Exercise description: Counting task for the entries below: give the number of lines that contain the word "computer", with no other text.

Records for the exercise:

- Opening Delimiter -

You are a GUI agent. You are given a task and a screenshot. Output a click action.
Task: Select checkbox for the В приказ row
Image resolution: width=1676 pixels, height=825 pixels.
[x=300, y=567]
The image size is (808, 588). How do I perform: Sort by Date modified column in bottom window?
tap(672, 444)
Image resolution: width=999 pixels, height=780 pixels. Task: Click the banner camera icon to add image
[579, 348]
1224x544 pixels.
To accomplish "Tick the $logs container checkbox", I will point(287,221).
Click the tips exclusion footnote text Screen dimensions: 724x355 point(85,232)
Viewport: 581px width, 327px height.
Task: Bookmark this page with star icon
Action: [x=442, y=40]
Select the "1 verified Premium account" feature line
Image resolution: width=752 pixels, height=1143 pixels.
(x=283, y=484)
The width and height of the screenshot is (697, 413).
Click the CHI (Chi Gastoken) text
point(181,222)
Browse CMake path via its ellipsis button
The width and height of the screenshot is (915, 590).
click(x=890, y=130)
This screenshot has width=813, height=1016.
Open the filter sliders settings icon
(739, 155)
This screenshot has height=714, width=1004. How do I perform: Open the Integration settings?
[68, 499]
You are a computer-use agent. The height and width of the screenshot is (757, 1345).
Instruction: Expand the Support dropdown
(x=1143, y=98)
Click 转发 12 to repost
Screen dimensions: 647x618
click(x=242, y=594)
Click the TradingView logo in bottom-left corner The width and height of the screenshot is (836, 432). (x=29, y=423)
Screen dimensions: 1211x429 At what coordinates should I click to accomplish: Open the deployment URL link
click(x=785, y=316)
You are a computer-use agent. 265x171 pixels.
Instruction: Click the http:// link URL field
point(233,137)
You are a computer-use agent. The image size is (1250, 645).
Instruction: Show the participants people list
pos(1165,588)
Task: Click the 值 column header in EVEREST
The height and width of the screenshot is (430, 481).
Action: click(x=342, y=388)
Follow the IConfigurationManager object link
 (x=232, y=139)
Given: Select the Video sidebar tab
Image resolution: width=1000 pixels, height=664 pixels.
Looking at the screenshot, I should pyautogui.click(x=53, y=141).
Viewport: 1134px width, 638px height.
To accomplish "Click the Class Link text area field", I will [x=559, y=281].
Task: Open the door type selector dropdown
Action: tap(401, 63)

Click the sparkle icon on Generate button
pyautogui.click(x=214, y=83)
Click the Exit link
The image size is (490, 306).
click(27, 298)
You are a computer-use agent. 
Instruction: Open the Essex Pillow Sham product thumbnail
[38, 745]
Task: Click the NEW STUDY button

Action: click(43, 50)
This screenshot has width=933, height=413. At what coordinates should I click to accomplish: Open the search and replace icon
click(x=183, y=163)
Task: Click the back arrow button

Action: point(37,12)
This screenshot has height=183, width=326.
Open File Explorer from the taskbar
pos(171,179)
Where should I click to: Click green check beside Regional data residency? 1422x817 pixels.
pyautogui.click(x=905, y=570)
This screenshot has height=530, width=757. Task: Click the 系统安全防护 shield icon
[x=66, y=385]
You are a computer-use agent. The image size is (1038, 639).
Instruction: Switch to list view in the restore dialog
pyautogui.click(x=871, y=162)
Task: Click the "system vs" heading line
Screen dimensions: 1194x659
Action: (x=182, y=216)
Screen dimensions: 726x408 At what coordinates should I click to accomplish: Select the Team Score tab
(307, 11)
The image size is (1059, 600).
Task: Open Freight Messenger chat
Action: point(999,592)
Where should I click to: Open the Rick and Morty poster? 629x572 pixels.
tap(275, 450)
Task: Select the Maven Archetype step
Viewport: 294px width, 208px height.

- Closing Delimiter -

Result of the exercise: 5